Les deux représentants du Centre national de la cinématographie (CNC) invités à la rencontre paraissaient gênés aux entournures. « On est dans un moment d’arbitrage, d’entre-deux, on ne sait pas où on va , a hésité Anne Cochard, directrice de la création, des territoires et des publics. Sur les deux sources de financement du cinéma, le programme en direction de la création, des festivals et de la diffusion est effectivement menacé. Sans compter que la revue générale des politiques publiques, vaste expertise de révision lancée par le gouvernement, va forcément déboucher sur une redéfinition des rôles de l’État, des collectivités et du CNC. Mais une chose est sûre : la deuxième source de financement, à savoir le fonds de soutien du CNC, ne sera pas touchée. Essayons de garder courage. »

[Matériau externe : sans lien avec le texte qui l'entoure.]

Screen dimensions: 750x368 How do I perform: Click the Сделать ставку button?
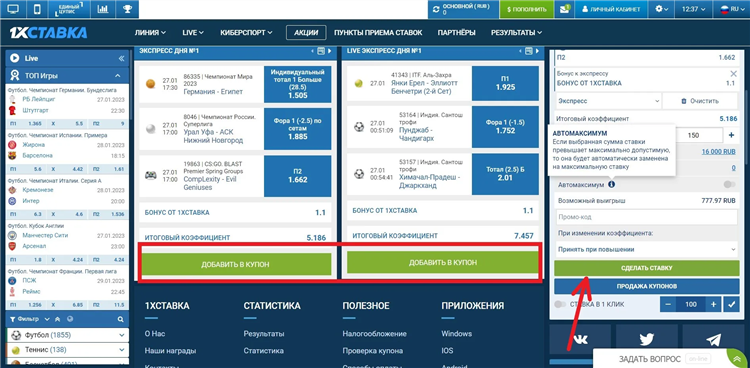[x=647, y=268]
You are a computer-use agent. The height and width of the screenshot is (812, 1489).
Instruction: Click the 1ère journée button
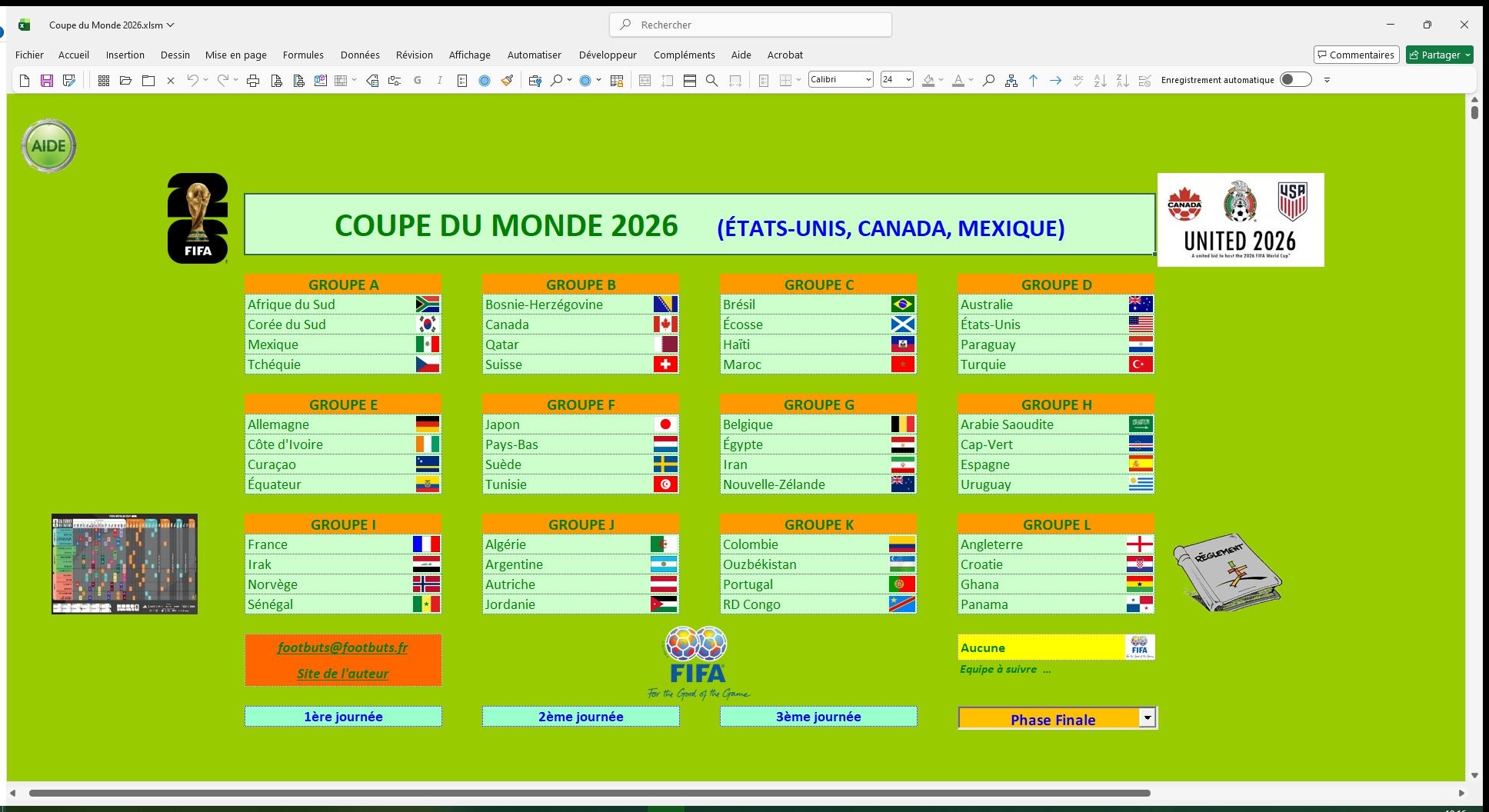click(x=343, y=717)
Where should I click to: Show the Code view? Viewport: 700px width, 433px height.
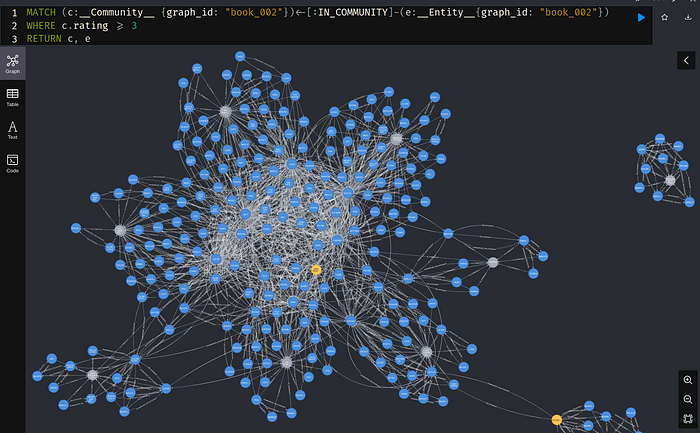[x=13, y=163]
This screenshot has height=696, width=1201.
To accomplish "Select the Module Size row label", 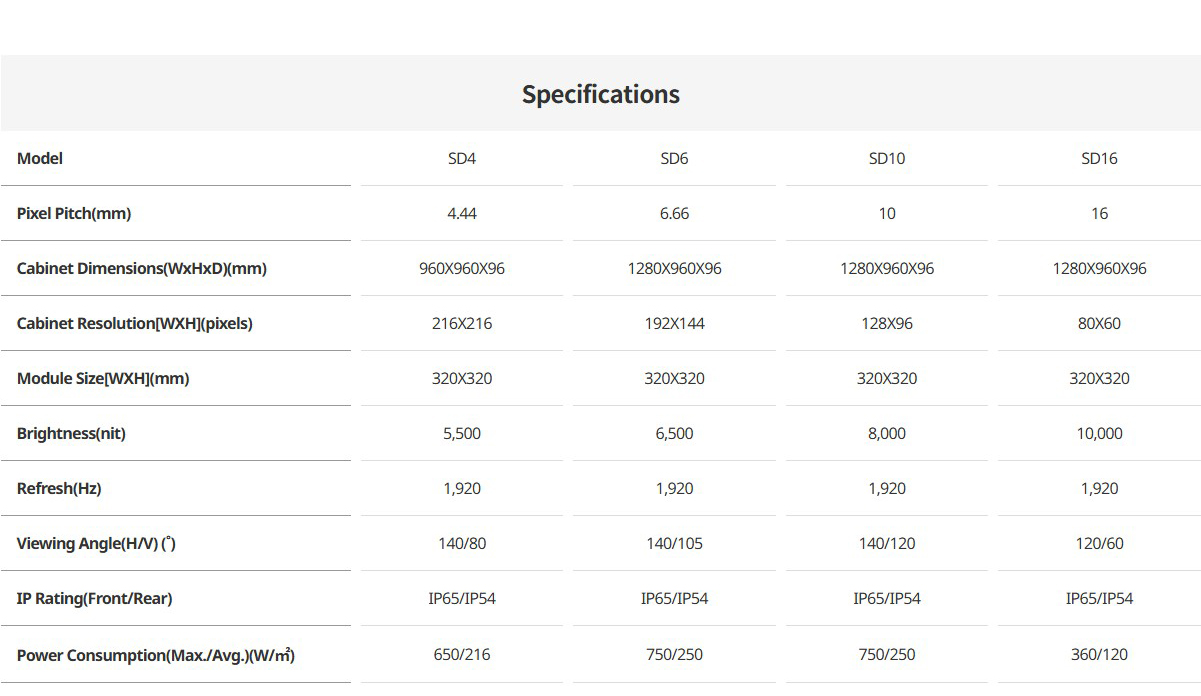I will (x=103, y=378).
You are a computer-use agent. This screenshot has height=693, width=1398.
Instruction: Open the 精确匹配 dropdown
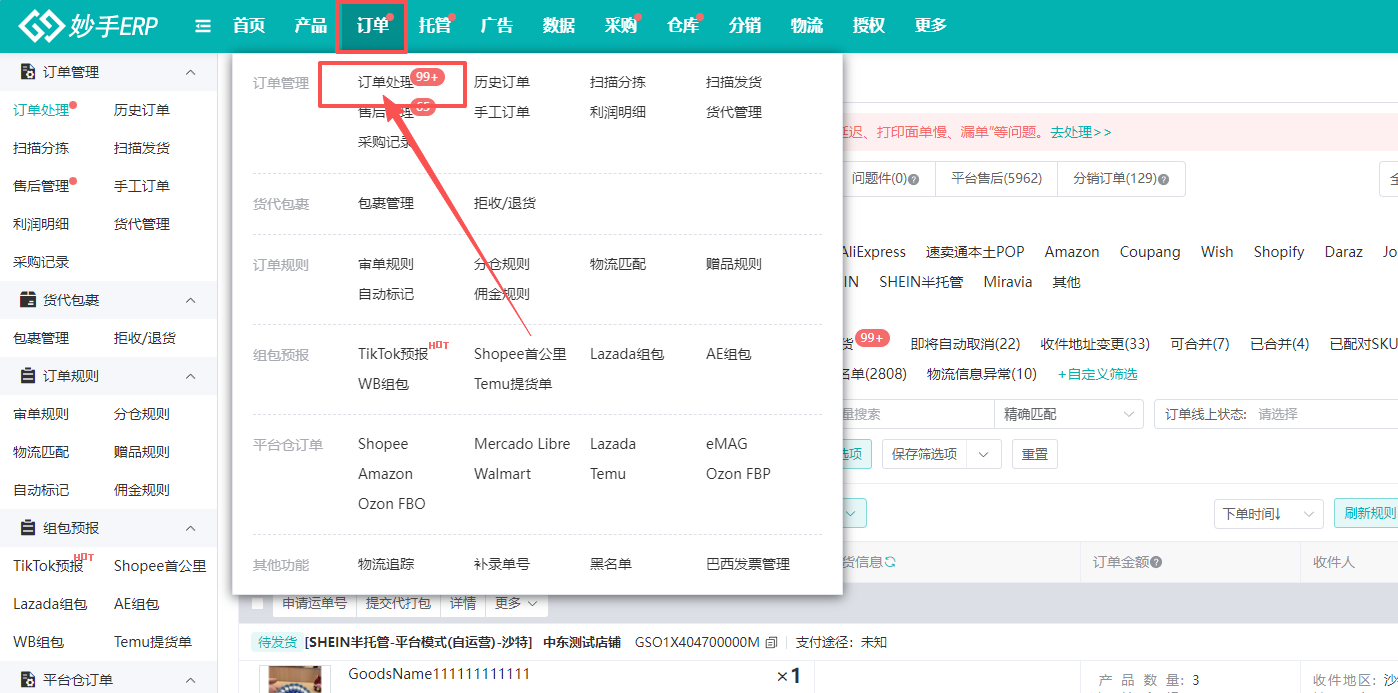pos(1068,414)
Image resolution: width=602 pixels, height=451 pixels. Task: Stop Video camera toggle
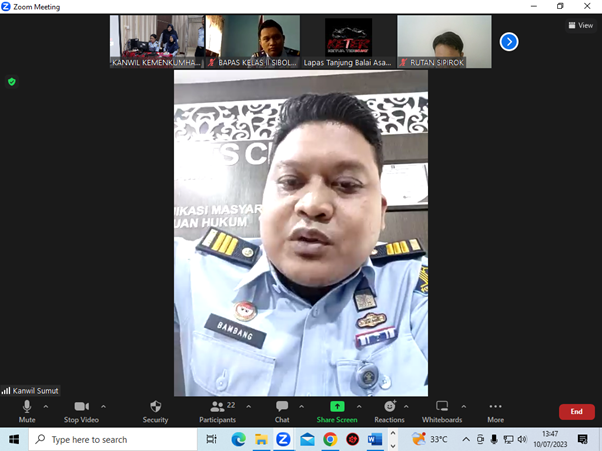pos(81,411)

Malgré de sombres perspectives, l’heure était plutôt au dynamisme à Vendôme. Centre images, organisateur de la rencontre, avait convié à la tribune un certain nombre d’acteurs à l’origine d’initiatives probantes en matière de diffusion, le sujet à l’ordre du jour. Quelles politiques territoriales ? Comment rééquilibrer aides à la création et aides à la diffusion ? Ce fut aussi l’occasion de soulever un autre problème majeur : le passage au numérique. Les multiplexes s’équipent, accroissant l’écart avec les salles indépendantes. L’intérêt est évident : une copie en argentique coûte environ 1 000 euros, une copie numérique, 150 euros. Mais, pour s’équiper, il faut débourser de 50 000 à 85 000 euros.* « Avant de parler de format, parlons plutôt de ce que l’on va projeter », s’est agacée Fabienne Hanclot, de l’Agence du cinéma indépendant pour sa diffusion (Acid). « Les exploitants de salles ne voient plus les films qu’ils diffusent » , a renchéri un participant. Et quid des projectionnistes, dont le métier va se résumer « à appuyer sur « play » et « stop » ? » Réponse du CNC : un groupe de travail planche sur la question du numérique, il doit se réunir au premier trimestre 2008. D’ici là, « ne cherchez pas à vous équiper seuls, a conseillé Rafaël Maestro, directeur de Ciné-passion en Périgord *. Il y a environ 1 000 salles de proximité en France, qui totalisent 40 millions d’entrées par an. Si elles se regroupent, on pourra négocier. »* Se rassembler, mutualiser : les maîtres mots d’un secteur inquiet.